A rabbit model of non-cirrhotic portal hypertension by repeated injections of E.coli through indwelling cannulation of the gastrosplenic vein.

BACKGROUND

Non-cirrhotic portal hypertension is a common cause of portal hypertension in developing countries. To understand its etiopathogenesis we developed an animal model by repeated portal endotoxemia induced through the gastrosplenic vein.

METHODS

Twenty-nine rabbits (1.5-2.0 kg) were divided into control (group I, n=13) and experimental (group II, n=16) groups.

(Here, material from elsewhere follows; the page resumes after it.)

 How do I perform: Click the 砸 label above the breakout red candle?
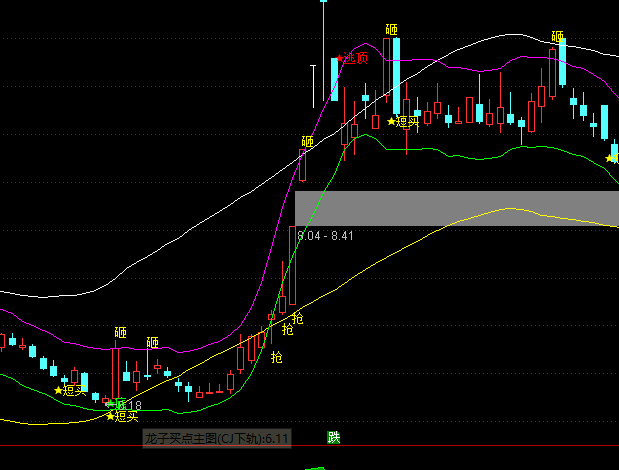coord(307,142)
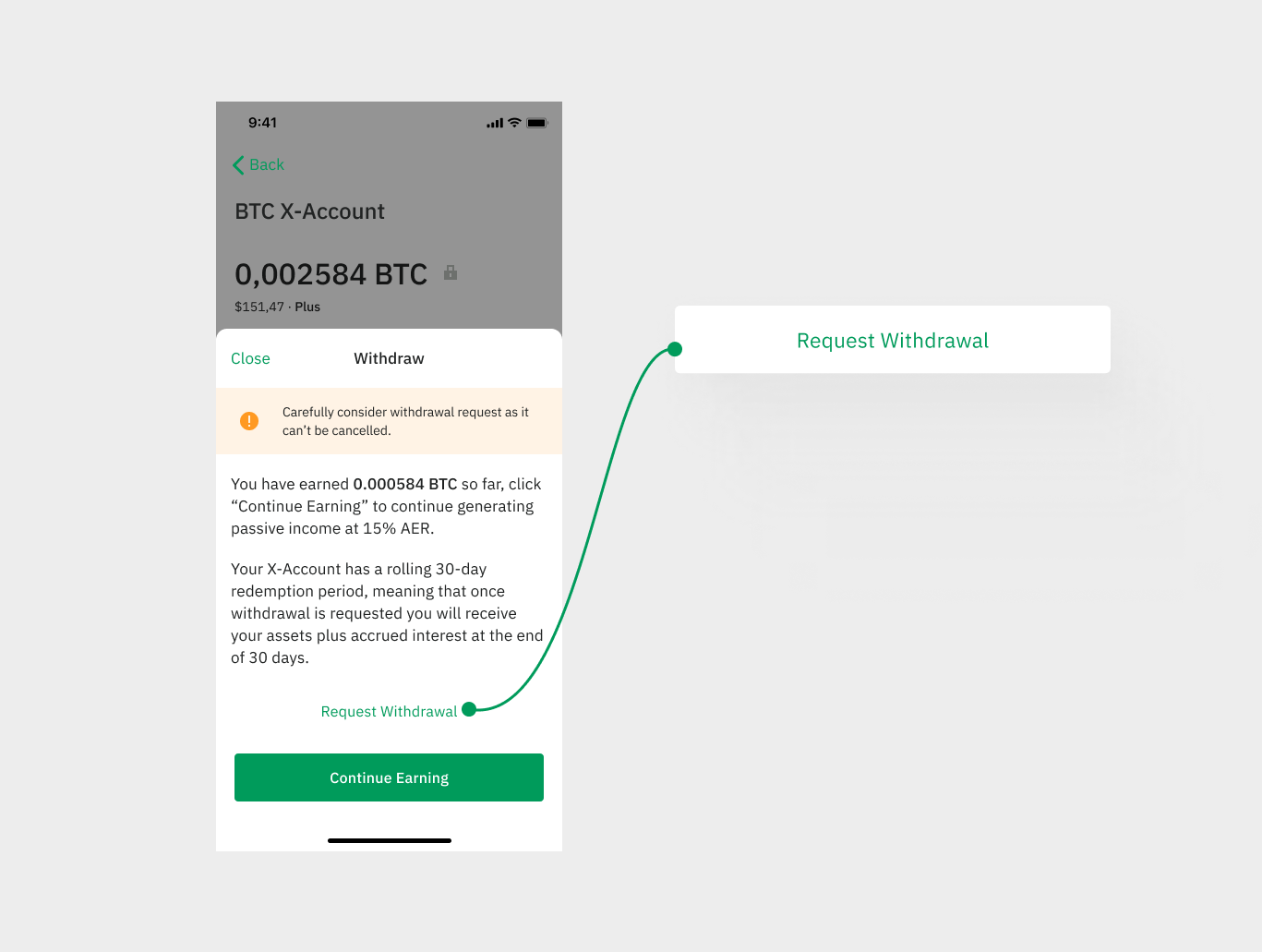Click the 0,002584 BTC balance amount
Image resolution: width=1262 pixels, height=952 pixels.
pos(331,274)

Heat killed E.coli were injected through an indwelling cannula into the gastrosplenic vein in pre-sensitized animals. The animals were sacrificed at 1, 3 and 6 months.

RESULTS

The mean portal pressure in group II animals was significantly (P<0.05) higher than in group I at 1 (17.5+/-3.4 vs 10.4+/-2.2 mmHg), 3 (17.8+/-1.3 vs 7.2+/-3.6 mm Hg), and 6 (19.8+/-3.1 vs 10.3+/-4.8 mmHg) months. Similarly, the mean splenic weight in group II was significantly greater than in group I (P<0.05). Histopathologically, the spleen showed medullary congestion, hemosidrin-laden macrophages and mild fibrosis. Histologically, the liver had normal parenchyma with mild portal lymphocytic infiltrates and kupffer cell hyperplasia. No significant anomalies were detected by liver function tests.

CONCLUSIONS

The rabbit model showed significant splenomegaly with a persistent increase in portal pressure and mild fibrosis without hepatic parenchymal injury, quite akin to non-cirrhotic portal fibrosis as seen in humans. Recurrent intra-abdominal infection may play an important role in the pathogenesis of non-cirrhotic portal fibrosis.